Chapitre 1 : la deux-chevaux, les vivants et les morts.

On est allé aussi en Alsace. J’avais cinq ans.

Et l’histoire que je raconte ici est vraie, c’est la mienne.

C’était la première fois de notre vie que nous quittions le Nord-Pas-de-Calais.

Les deux années précédentes on était allé en vacances au bord de la Manche, dans le Pas-de-Calais. Mon père n’avait pas encore de voiture, alors on était conduit par un de ses amis.

Puis, dans le courant de l’année 1956, mon père a acheté une deux-chevaux et puisque ma grand-mère maternelle était d’origine alsacienne, et qu’elle allait tous les ans passer quelque temps en Alsace, mes parents décidèrent de consacrer leurs vacances à ma grand-mère alsacienne et de partir un mois en Alsace avec la deux-chevaux. Ma grand-mère nous a rejoint quelques jours plus tard en train. Mon père alla la chercher à la gare. Et on logeait dans un village au fin fond d’une vallée, ma grand-mère dormait à la pension de famille du village tandis que moi, mon frère et mes parents - ma deuxième petite sœur était encore dans les limbes, et la première petite sœur venait d’y repartir avant même que d’être née- on logeait dans une maison que mon père avait louée.

Mais je vous raconterai cela plus loin….

Et à cause de la petite soeur qui était dans les limbes, je me posais plein de questions au sujet de l’éternité, de l’infini, de l’immortalité, de l’âme, de ceux qui n’ont pas d’âme parce qu’ils n’ont pas été baptisés, de ma première petite sœur qui n’était pas allée au Paradis parce qu’on n’avait pas eu le temps de la baptiser… Et je ne savais pas encore que j’en aurais une autre. Qu’est-ce qu’elle allait devenir ? Et il y avait au cimetière une petite croix peinte en rose qui était la tombe de ma première petite sœur dans le Carré des Anges.

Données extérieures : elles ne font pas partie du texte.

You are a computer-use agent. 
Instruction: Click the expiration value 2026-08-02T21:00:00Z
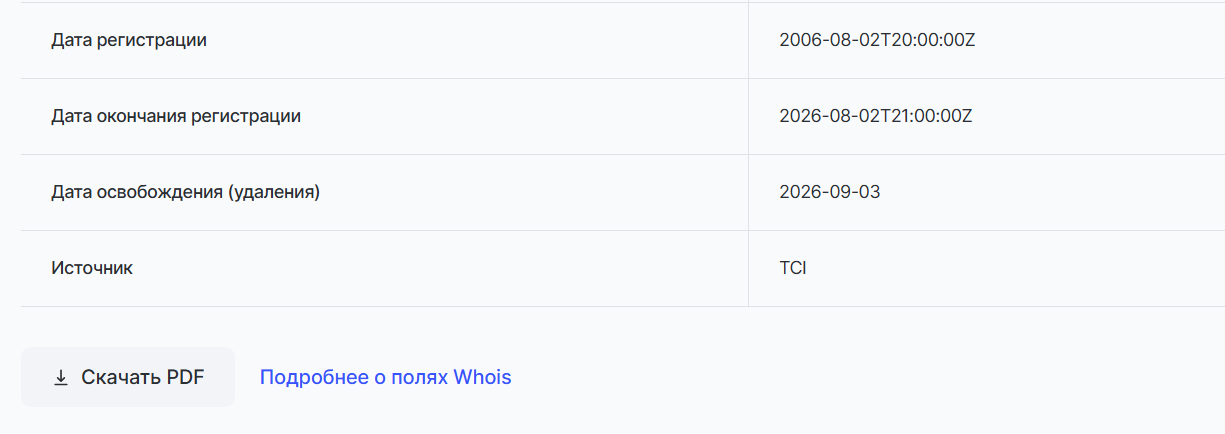coord(876,116)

Alors qu’il y ait eu beaucoup de morts à Verdun, ça ne me choquait pas plus que la mort de ma petite sœur qui n’avait pas d’âme parce qu’on n’avait pas eu le temps de la baptiser et que mon grand-père paternel était mort là-bas, c’était comme lire dans un livre d’histoire. Elle aurait du naître à Pâques de cette année-là et aurait du s’appeler Pascale puisque c’était une fille, et Pascal si elle avait été un garçon. Ma grand-mère paternelle s’était remariée, j’avais quatre grands-parents quand même, et, même si mon parrain n’était pas mon vrai grand-père, on l’aimait comme s’il était notre vrai grand-père.

Alors j’avais un troisième grand-père dans une tombe là-bas en Lorraine, une tombe que j’allais bientôt connaître. Et c’est là que j’allais connaître la vie de celui dont ma grand-mère paternelle, celle du Nord, disait qu’il chantait si bien. De mon grand-père qui était mort, on disait jeune, à 26 ans. Mais comme tout est relatif, pour moi qui avais cinq ans, c’était vieux.

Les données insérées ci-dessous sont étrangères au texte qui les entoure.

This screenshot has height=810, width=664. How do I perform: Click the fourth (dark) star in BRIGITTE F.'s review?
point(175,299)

Chapitre 2 : Sur la route de Verdun...

Mais nous ne sommes pas encore en Alsace.

A cette époque là, on ne prenait pas l’autoroute.

Peut-être qu’on le prenait jusqu’à Carvin.
C’était là que s’arrêtait l’A1,
Qui péniblement
Au cours des ans
Se frayait un chemin,
Jusqu’à Paris.
Tout ce dont je me souviens
C’est qu’on s’arrêta à Verdun.

Oui, il fallait faire quelque chose pour mon père, puisqu’on allait consacrer les vacances à ma mère et à sa mère, ma grand-mère maternelle, alsacienne, à laquelle je ressemble de plus en plus, d’ailleurs.

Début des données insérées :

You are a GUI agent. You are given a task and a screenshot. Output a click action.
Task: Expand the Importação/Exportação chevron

Alors on s’est arrêté à Verdun pour mon père. Mon père nous a expliqué que c’est là que son père était mort. Que c’était notre vrai grand-père. Et son vrai père. On savait déjà beaucoup de choses de l’enfance de mon père, et qu’il avait été défavorisé par son deuxième père, que son deuxième père préférait son demi-frère, son fils à lui… Que mon père avait une grosse tête et une immense mémoire comme son père tué à la guerre, qui chantait bien et ne faisait aucune faute d’orthographe sur les cartes qu’il avait envoyées de la guerre, et avait un beau style, à l’ancienne.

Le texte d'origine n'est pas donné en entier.